Here is the general process to follow:

1. Clean Your Car Thoroughly

Never attempt to store your car without washing it. While it may seem counter-intuitive to clean the car before storing it, it can actually help keep your car’s finish looking good for longer.

Start by cleaning the lower body panels and fenders and wheels to get rid of dust, grease, tar, or mud. Be sure to pay special attention to your wheels to clean off any brake dust that’s accumulated. Brake dust is acidic and can eat into the wheel’s finish if left unchecked.

Note: If you’re storing your car, never use tire dressings on your tires. Instead use a simple cleaning solution. For more tips on how to store your tires, check out my article here where I detail the entire process I follow.

If all this seems like too much work, you can also opt to take it to a detailer to have it cleaned and waxed. Just be sure to give it a final once-over before you put on the car-cover.

2. Change the Oil

If you’re storing your car short-term, less than two weeks, you can skip this step. However, if you’re planning on storing it for the winter, then it’s a good idea to change the oil.

Engine oil contains contaminants that could damage the engine once you start it up after storage.

3. Fill up The Tank

Another good idea it so top off the tank if you plan to have the car in storage for more than 30 days.

This helps prevent the seals from drying out and ensures that moisture doesn’t accumulate inside the fuel tank. Products like fuel stabilizers protect the engine from rust and varnish, while preventing ethanol buildup. 

4. Inflate Your Tires

Keeping the right tire pressure is one way you can prevent flat spots.

Flat spots occur when a car is stationary for too long and the weight of the vehicle pushes down on the tires.

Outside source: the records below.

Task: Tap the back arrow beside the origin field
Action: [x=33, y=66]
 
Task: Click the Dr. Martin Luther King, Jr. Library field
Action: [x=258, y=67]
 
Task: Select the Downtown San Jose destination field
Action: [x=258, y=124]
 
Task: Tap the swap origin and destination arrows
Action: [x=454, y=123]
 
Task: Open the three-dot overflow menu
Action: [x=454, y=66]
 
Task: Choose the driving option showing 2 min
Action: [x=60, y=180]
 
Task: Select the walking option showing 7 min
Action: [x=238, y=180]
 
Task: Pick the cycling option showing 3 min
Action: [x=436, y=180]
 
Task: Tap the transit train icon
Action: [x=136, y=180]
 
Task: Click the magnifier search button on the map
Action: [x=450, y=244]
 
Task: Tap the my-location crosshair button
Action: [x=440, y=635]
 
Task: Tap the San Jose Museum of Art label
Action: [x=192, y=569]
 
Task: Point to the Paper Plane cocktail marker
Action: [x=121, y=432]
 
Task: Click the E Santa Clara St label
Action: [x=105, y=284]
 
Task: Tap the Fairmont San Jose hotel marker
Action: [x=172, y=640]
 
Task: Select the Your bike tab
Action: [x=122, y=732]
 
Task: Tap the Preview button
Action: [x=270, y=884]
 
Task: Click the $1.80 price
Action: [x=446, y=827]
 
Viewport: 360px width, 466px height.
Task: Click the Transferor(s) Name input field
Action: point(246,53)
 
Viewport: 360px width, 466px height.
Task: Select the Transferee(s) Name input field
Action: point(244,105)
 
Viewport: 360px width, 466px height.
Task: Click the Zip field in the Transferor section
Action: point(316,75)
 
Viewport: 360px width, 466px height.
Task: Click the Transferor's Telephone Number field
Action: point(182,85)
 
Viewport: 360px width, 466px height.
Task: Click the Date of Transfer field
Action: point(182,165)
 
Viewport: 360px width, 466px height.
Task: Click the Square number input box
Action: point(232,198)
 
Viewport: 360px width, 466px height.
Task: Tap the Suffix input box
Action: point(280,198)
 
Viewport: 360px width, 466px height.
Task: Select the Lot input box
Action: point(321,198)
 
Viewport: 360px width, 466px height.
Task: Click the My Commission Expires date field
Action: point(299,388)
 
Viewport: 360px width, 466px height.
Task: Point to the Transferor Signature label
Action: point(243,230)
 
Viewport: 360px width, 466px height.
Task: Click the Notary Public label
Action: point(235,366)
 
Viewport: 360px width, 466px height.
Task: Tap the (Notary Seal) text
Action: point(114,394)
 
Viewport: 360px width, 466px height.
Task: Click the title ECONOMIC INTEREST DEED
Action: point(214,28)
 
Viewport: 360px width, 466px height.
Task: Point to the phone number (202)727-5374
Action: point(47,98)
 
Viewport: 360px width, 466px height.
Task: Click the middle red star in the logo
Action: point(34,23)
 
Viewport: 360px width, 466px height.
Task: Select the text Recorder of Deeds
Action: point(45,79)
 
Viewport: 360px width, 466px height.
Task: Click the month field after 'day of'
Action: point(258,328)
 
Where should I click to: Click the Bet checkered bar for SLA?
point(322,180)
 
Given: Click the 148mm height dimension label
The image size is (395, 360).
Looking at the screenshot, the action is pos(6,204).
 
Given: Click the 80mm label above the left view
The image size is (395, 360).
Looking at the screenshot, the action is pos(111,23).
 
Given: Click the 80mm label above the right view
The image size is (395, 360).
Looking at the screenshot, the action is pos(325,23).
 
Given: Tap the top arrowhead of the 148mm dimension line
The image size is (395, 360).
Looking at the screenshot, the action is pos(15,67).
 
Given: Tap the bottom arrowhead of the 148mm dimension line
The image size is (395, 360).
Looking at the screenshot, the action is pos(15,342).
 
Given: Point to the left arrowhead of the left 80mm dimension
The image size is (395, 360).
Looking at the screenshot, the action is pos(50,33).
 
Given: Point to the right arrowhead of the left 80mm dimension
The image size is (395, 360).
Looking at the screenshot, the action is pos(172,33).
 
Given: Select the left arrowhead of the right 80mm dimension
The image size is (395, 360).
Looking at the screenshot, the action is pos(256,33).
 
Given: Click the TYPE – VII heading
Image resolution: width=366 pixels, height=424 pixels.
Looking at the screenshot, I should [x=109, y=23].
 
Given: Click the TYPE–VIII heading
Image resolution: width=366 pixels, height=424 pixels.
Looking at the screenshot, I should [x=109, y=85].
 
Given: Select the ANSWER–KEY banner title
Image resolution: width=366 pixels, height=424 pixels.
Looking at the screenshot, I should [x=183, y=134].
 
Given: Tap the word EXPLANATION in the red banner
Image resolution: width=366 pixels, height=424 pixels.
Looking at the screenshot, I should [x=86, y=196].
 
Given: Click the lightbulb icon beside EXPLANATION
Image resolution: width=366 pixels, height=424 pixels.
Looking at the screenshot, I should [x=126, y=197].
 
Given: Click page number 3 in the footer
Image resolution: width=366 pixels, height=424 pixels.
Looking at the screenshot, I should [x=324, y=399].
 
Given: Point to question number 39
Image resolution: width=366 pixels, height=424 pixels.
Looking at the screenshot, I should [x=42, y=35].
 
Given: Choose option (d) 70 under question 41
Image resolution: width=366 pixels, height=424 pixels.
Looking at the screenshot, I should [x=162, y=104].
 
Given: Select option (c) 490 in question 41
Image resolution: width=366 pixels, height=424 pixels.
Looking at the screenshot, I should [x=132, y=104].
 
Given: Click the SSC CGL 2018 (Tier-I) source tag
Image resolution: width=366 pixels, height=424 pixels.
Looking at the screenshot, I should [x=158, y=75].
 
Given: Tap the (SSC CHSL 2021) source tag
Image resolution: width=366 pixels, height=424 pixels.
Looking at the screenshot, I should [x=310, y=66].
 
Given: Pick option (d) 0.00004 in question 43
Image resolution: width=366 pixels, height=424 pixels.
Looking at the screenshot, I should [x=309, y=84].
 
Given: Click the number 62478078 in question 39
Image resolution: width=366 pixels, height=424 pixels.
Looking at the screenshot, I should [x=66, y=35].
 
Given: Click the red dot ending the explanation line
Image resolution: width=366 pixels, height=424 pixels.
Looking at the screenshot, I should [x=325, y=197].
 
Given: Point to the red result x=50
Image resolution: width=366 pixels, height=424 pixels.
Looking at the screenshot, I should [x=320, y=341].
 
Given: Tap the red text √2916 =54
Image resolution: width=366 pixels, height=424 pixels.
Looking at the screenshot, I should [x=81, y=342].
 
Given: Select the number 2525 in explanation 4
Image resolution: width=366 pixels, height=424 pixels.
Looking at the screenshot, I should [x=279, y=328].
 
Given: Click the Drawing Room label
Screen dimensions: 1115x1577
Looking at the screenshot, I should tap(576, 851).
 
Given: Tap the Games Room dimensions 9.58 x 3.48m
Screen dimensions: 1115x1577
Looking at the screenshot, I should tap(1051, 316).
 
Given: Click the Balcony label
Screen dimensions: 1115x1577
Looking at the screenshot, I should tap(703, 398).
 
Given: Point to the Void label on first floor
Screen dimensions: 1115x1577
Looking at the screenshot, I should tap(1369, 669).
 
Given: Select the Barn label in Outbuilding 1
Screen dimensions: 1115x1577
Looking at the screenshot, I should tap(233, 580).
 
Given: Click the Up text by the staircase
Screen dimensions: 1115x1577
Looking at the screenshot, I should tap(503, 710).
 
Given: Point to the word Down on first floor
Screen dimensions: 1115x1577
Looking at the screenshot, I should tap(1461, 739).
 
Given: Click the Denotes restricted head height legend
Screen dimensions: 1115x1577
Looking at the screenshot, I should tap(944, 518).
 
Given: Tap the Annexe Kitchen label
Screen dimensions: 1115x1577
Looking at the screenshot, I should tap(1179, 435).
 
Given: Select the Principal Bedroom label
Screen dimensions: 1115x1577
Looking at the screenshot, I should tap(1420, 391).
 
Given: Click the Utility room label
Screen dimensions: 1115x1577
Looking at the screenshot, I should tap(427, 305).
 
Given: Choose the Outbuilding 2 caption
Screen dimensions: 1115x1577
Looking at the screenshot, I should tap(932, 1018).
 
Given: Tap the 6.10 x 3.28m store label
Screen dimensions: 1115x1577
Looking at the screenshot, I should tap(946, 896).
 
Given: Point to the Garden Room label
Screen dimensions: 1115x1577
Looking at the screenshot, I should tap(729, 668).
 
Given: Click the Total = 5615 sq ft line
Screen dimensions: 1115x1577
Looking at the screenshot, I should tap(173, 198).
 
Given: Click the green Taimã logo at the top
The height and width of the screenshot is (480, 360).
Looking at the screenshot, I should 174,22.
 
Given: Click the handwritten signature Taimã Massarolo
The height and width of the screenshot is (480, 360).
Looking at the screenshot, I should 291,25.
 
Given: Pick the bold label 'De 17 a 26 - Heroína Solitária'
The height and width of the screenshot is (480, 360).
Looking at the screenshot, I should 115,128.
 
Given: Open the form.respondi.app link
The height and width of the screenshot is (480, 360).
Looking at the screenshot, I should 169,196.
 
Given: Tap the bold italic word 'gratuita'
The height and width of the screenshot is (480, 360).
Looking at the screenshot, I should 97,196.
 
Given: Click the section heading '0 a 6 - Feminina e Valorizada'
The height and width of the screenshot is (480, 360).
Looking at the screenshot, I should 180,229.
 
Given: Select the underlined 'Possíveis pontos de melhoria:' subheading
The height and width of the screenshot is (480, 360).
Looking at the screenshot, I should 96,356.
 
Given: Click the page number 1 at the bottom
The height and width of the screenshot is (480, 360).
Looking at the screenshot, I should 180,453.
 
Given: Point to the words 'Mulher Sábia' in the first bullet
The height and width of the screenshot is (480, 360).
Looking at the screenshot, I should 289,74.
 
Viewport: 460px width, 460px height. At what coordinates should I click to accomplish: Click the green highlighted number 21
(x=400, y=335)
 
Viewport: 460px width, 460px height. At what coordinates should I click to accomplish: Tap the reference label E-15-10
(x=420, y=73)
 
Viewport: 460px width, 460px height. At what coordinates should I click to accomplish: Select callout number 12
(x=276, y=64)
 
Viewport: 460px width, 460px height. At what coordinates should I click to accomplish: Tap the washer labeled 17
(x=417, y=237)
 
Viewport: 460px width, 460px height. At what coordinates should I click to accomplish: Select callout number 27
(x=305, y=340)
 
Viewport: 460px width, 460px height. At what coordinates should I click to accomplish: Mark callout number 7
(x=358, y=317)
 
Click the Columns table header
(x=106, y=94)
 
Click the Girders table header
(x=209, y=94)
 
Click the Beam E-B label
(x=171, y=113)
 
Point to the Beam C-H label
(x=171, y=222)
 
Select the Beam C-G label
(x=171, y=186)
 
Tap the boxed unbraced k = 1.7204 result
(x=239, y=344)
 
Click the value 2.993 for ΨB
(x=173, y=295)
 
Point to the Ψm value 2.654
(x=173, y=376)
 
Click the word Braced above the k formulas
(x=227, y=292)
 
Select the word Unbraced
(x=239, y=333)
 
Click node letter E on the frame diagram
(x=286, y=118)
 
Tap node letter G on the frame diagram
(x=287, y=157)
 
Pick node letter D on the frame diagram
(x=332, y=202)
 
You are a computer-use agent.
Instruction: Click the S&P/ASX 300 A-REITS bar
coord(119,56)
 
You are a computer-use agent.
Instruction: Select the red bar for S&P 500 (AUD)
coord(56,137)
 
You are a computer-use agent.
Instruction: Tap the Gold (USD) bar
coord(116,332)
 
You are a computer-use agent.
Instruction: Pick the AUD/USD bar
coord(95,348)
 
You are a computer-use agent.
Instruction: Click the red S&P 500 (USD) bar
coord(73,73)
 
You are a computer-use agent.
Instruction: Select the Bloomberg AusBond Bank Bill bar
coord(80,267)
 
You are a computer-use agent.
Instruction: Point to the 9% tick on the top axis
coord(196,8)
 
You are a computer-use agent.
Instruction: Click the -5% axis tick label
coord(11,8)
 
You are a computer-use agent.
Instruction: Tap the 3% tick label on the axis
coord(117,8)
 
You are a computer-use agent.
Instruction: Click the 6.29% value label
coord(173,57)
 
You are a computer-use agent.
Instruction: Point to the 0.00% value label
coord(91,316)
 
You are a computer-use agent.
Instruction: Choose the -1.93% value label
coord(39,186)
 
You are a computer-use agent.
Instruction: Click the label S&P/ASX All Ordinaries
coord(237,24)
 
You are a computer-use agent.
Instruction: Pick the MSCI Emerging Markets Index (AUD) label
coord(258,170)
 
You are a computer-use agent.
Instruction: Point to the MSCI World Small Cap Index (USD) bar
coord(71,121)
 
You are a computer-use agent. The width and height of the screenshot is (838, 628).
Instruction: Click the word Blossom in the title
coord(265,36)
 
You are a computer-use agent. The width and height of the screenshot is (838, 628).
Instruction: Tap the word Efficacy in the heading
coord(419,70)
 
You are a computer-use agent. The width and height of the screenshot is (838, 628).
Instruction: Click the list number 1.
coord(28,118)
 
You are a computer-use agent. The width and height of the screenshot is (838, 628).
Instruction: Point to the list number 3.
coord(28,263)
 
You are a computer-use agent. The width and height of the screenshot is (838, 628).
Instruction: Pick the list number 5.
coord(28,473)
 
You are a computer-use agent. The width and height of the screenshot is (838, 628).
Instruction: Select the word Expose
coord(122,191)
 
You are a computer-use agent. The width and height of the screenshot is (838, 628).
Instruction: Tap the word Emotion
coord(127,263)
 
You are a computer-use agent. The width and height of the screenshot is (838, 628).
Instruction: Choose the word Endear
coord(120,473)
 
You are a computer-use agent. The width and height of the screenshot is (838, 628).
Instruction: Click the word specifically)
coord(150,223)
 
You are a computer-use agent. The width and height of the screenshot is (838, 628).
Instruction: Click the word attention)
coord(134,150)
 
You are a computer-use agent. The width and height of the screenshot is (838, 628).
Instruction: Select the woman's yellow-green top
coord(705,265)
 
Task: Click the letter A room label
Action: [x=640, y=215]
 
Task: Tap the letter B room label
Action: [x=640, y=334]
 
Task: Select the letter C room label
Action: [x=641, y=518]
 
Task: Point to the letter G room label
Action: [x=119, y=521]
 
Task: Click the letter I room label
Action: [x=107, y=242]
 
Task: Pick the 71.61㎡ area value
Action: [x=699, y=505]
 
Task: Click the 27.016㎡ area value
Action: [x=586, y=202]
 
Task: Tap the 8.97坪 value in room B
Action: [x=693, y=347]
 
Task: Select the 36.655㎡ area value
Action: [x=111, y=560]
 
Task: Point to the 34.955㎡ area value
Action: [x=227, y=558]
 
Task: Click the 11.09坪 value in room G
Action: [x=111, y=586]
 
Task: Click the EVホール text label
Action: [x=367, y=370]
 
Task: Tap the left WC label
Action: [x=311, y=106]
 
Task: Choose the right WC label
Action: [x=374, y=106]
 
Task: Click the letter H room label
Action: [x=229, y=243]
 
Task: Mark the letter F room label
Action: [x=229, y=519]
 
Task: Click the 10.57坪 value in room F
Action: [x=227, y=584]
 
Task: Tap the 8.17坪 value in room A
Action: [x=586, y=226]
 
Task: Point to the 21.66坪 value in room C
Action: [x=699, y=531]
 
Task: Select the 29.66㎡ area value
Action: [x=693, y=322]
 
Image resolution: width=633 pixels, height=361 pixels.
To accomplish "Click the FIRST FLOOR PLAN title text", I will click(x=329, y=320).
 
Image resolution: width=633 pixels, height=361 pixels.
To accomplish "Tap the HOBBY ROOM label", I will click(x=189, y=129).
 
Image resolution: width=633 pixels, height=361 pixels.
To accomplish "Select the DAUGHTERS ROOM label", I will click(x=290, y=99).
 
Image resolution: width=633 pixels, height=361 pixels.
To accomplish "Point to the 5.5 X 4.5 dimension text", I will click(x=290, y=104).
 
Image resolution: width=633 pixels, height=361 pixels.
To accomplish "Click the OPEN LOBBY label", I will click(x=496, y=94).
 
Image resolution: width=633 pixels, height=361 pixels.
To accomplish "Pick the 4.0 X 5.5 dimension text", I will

Ideally, you should move your car every 30 days or so, so flat spots don’t develop. Alternately, you can also take the wheels off and place the car on jack stands.

5. Avoid Using the Parking Brake

I’m bad at this one. Although I’m a fan of using the parking break when driving my car normally, it’s not a good idea to use it when storing your car long-term.

There’s a possibility that the rotors and brake pads could fuse together. If you want a little extra security, you could get a tire stopper or parking aid to prevent your car from moving. 

6. Use a Car Cover

Hopefully by now you’re convinced that you need a car cover when storing your car inside, even if you park it in the garage.

Your garage and a car cover work together. The garage will help keep your car safe from the elements while a car cover will keep it safe from dust, moisture and scratches.  


Covering your car in the garage is a must as it helps to protect your car from dirt, dust, scratches, moisture buildup, among other elements. Invest in a quality indoor cover with a soft lining.